[Extracted entries]
— Begin —
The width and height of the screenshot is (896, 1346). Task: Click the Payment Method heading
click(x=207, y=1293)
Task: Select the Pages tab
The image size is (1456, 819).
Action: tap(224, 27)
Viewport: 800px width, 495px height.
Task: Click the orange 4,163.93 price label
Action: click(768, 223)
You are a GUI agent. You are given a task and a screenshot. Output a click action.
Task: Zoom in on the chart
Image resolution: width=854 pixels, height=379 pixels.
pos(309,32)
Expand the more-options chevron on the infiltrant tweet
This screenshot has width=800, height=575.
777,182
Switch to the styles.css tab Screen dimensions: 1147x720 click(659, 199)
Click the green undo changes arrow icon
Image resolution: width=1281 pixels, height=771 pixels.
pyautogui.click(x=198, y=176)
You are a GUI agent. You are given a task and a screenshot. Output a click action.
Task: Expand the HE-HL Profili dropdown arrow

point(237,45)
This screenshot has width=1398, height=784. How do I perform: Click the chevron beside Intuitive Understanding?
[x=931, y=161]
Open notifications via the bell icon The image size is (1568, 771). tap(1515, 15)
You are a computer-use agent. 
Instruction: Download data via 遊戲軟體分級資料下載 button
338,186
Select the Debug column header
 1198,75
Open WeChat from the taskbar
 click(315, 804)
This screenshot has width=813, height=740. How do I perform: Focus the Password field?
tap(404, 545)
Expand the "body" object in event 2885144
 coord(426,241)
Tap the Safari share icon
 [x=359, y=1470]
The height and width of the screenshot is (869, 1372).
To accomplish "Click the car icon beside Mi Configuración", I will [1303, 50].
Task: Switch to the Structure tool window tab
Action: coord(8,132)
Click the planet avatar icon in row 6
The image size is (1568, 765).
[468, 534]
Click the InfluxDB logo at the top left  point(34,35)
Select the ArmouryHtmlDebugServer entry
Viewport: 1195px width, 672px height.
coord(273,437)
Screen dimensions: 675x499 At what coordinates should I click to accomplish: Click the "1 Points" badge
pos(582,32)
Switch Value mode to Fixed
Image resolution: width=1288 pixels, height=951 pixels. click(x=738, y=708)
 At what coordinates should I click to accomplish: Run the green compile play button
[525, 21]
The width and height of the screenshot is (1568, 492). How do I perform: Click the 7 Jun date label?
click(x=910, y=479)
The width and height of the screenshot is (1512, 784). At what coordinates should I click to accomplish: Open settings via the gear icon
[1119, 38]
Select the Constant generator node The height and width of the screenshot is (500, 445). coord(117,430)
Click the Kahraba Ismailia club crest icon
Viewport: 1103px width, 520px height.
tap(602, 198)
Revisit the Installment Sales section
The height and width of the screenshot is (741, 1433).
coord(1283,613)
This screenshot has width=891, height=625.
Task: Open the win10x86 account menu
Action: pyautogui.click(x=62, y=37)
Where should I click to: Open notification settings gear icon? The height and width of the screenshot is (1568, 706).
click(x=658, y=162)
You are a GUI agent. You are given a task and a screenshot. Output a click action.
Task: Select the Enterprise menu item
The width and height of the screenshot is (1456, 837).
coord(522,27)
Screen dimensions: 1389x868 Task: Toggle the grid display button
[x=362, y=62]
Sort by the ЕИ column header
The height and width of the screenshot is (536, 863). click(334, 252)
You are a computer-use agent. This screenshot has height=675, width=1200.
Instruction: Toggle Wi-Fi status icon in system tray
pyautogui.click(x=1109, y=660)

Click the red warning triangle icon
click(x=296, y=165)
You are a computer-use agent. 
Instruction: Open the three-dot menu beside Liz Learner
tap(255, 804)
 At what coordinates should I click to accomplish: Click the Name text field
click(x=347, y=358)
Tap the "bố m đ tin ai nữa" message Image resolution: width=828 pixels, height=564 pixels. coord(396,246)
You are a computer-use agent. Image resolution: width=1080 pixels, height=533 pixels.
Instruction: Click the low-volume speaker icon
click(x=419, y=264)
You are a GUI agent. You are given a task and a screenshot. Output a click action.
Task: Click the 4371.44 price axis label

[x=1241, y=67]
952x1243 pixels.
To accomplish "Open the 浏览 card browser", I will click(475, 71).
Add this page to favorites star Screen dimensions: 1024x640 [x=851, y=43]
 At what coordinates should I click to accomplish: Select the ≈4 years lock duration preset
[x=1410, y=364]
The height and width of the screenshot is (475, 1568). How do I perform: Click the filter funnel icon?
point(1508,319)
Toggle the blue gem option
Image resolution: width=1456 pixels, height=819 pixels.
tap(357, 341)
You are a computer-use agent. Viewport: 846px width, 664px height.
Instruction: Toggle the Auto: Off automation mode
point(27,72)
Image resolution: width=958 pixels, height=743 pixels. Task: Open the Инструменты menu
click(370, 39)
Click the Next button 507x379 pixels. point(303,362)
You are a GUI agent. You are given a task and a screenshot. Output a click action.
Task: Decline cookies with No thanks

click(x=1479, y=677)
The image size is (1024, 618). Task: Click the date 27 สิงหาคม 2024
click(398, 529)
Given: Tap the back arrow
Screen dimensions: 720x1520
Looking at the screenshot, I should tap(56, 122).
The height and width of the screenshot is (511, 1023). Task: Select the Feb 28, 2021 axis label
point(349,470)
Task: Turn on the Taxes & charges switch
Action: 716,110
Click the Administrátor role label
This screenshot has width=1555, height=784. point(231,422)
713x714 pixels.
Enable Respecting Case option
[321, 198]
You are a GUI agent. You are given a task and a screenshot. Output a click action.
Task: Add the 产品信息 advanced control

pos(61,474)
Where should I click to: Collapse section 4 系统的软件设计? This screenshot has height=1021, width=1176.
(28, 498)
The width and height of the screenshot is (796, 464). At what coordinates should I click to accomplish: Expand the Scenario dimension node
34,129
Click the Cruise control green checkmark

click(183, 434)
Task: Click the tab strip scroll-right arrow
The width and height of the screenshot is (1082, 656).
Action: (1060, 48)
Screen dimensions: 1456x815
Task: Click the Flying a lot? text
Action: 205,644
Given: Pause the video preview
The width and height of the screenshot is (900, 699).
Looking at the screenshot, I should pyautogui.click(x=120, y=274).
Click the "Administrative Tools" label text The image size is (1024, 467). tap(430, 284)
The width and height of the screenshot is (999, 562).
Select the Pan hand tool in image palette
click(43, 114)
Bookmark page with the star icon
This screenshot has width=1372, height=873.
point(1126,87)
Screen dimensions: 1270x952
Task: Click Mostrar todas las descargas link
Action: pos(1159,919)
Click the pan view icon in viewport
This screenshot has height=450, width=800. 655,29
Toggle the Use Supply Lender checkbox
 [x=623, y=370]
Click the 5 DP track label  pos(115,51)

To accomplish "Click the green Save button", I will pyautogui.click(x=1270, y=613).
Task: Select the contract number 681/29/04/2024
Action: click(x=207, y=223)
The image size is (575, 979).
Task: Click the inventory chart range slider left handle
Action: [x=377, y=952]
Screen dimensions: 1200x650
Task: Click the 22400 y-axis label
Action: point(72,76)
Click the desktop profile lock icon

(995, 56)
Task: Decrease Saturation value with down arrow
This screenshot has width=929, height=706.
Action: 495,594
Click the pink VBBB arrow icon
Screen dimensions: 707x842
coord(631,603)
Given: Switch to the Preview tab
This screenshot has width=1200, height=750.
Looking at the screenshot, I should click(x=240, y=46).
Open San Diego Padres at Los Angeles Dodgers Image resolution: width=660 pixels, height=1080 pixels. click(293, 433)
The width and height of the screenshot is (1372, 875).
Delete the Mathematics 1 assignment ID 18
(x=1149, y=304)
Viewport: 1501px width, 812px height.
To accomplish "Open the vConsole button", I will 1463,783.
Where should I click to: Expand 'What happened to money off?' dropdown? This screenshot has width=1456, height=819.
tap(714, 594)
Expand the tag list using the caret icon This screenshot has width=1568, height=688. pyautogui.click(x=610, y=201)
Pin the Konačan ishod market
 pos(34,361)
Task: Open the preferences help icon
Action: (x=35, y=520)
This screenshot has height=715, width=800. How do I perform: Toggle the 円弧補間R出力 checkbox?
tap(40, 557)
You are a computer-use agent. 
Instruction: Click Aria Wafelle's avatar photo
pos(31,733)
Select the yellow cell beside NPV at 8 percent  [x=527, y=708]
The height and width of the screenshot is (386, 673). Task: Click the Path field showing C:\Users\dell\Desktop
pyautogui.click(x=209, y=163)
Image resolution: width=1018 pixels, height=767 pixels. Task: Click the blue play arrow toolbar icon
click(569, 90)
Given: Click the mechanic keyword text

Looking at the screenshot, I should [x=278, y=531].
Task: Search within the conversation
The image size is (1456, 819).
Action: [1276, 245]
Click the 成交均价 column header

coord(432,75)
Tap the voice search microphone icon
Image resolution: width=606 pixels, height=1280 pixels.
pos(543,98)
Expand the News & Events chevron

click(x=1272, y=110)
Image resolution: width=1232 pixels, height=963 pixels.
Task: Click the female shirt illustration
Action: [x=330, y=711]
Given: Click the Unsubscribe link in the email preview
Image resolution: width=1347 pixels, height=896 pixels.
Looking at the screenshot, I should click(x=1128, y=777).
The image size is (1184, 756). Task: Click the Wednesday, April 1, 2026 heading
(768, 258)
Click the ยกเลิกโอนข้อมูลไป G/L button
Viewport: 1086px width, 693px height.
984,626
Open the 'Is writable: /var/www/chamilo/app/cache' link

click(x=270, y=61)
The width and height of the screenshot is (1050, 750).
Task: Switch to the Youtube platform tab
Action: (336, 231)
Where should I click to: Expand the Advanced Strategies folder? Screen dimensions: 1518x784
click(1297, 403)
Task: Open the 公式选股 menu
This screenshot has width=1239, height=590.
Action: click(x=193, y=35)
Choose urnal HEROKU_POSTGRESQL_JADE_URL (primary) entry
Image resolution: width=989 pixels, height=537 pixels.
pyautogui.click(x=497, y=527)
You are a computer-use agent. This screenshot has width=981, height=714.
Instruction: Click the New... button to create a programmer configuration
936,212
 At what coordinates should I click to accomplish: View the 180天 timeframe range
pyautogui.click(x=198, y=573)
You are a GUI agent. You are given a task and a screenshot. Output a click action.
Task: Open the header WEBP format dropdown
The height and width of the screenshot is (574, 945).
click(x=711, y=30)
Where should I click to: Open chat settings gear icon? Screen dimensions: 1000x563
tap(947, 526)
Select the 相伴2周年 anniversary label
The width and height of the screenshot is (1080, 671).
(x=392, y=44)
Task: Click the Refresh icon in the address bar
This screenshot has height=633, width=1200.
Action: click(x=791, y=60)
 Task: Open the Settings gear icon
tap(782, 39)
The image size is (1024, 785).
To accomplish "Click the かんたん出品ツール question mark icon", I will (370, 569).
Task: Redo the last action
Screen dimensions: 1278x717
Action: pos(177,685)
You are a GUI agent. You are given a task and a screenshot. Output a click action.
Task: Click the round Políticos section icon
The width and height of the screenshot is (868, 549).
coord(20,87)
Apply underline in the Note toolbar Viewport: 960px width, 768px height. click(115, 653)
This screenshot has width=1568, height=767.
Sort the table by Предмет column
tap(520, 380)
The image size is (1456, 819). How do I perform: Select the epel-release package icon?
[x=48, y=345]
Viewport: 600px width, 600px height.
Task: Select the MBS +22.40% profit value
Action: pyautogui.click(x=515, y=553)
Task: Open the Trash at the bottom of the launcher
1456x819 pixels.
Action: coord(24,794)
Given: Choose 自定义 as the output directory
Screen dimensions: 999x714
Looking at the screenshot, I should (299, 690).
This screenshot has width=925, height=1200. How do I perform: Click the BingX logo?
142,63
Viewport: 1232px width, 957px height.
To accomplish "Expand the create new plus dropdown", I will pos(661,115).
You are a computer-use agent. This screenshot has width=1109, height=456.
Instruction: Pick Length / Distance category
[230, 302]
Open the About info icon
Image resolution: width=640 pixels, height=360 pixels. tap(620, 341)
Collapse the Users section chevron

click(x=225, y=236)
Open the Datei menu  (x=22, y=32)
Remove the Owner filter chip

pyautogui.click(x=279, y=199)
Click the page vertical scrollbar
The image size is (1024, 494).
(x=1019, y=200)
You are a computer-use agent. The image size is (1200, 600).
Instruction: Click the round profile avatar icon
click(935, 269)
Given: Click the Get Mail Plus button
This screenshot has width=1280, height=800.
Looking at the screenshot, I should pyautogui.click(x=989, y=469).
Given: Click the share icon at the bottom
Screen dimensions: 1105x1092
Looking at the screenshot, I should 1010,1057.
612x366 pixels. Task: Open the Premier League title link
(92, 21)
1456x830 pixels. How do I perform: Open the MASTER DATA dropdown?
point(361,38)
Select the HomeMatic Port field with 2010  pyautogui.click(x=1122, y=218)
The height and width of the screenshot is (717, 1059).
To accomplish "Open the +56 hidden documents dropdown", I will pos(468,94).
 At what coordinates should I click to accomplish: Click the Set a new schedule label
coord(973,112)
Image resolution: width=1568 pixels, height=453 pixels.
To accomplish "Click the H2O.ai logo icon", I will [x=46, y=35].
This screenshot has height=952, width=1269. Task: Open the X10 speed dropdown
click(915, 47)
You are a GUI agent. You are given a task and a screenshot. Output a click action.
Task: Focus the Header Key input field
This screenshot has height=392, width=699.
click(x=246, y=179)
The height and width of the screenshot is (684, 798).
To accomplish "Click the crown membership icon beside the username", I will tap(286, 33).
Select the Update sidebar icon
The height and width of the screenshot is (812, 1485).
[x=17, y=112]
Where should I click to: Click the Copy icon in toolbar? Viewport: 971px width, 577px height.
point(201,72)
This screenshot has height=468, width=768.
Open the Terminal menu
— End —
→ THE PROBLEM
Recast the lines above as a Markdown table with the columns "Row" and "Line", skipping blank lines. Begin at the line containing "Where should I click to: Collapse" and stop after the line containing "Action: 205,644".

→ PROBLEM SOLUTION
| Row | Line |
|---|---|
| 1 | Where should I click to: Collapse section 4 系统的软件设计? This screenshot has height=1021, width=1176. |
| 2 | (28, 498) |
| 3 | The width and height of the screenshot is (796, 464). At what coordinates should I click to accomplish: Expand the Scenario dimension node |
| 4 | 34,129 |
| 5 | Click the Cruise control green checkmark |
| 6 | click(183, 434) |
| 7 | Task: Click the tab strip scroll-right arrow |
| 8 | The width and height of the screenshot is (1082, 656). |
| 9 | Action: (1060, 48) |
| 10 | Screen dimensions: 1456x815 |
| 11 | Task: Click the Flying a lot? text |
| 12 | Action: 205,644 |